- _The task_
Find each line in the rows below that contains the word "icon" and copy those lines.

★ ★ ★

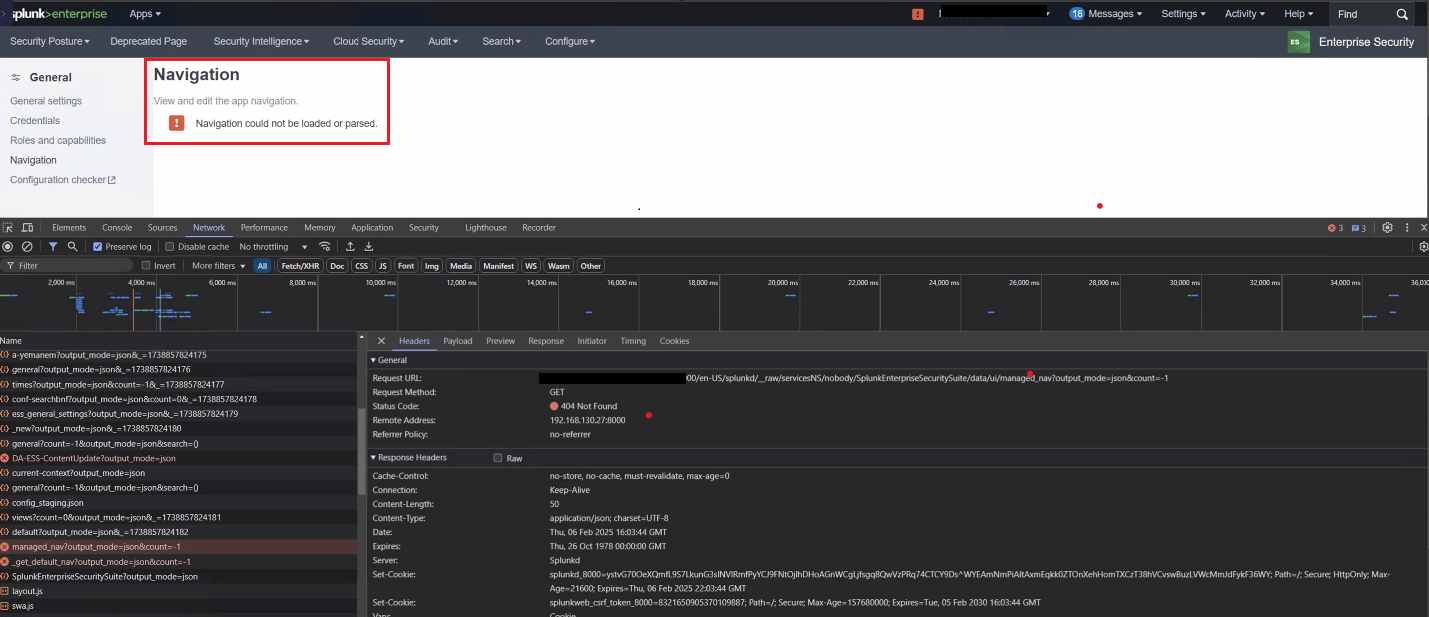This screenshot has height=617, width=1429.
Task: Toggle the device toolbar icon
Action: coord(27,228)
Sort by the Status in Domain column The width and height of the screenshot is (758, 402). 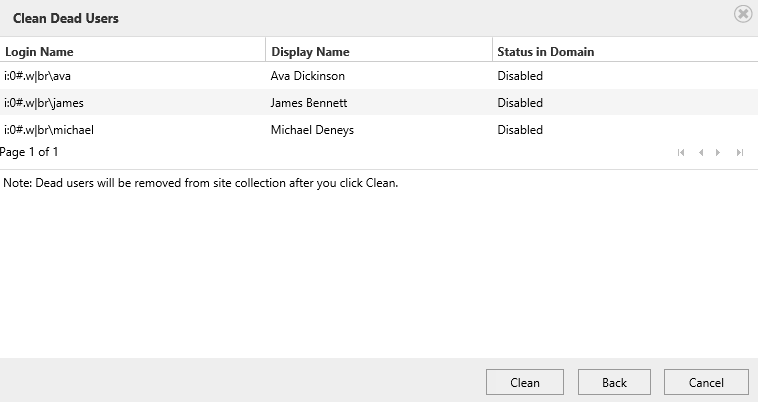click(x=546, y=52)
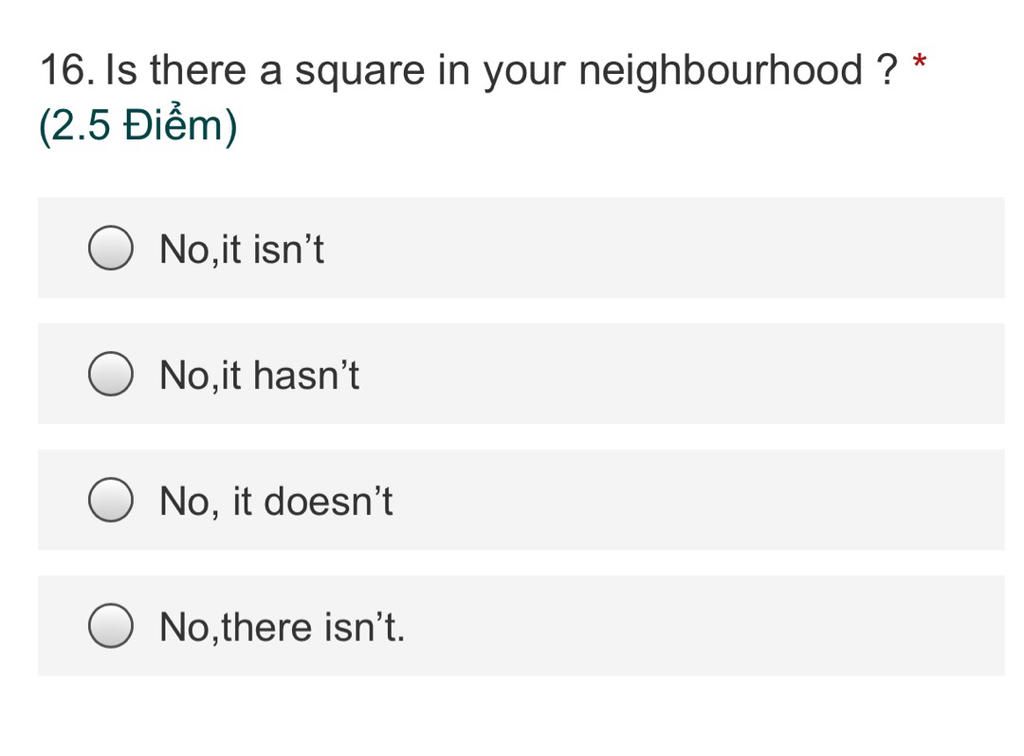
Task: Click the word "neighbourhood" in the question
Action: pos(721,71)
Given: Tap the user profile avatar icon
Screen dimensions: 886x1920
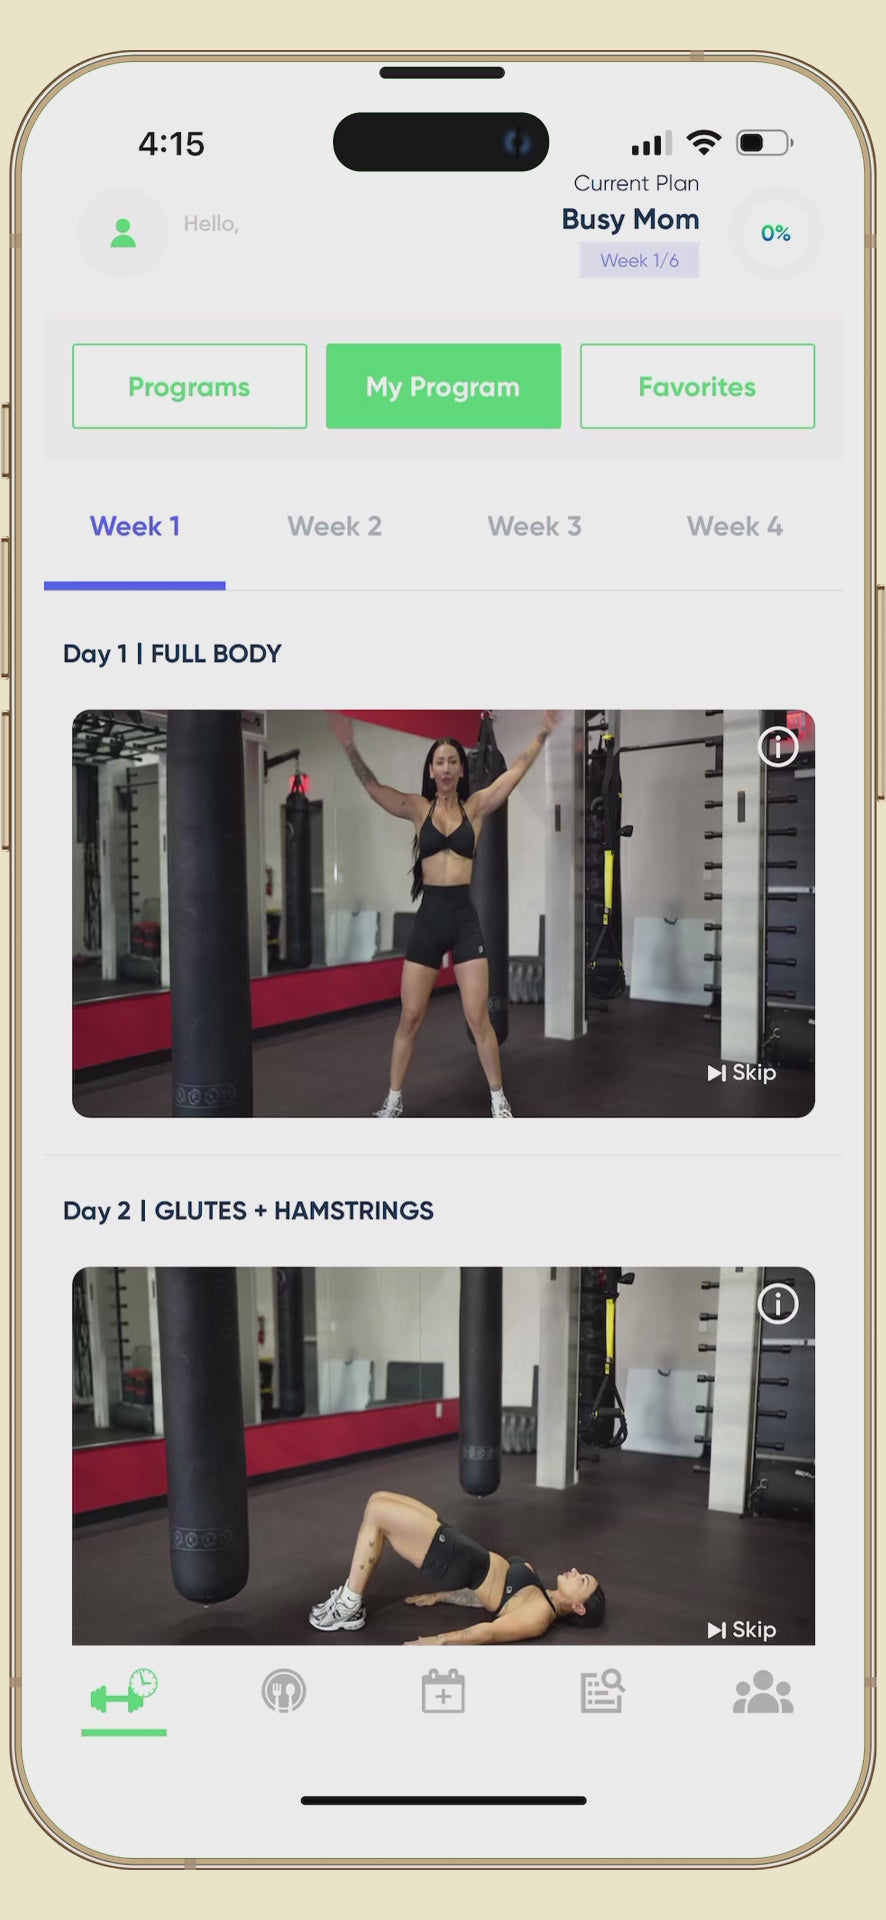Looking at the screenshot, I should [123, 233].

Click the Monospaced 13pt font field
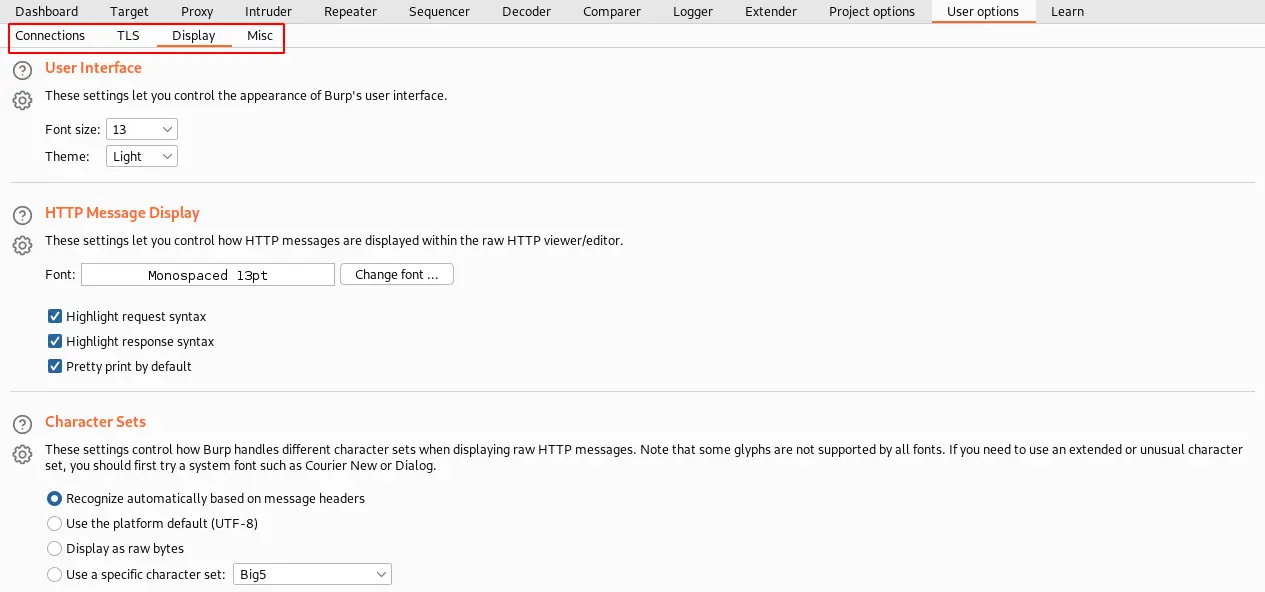(208, 275)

★ ★ ★

- _Solved problem_
Task: Toggle the device toolbar icon
Given: Tap the user profile avatar icon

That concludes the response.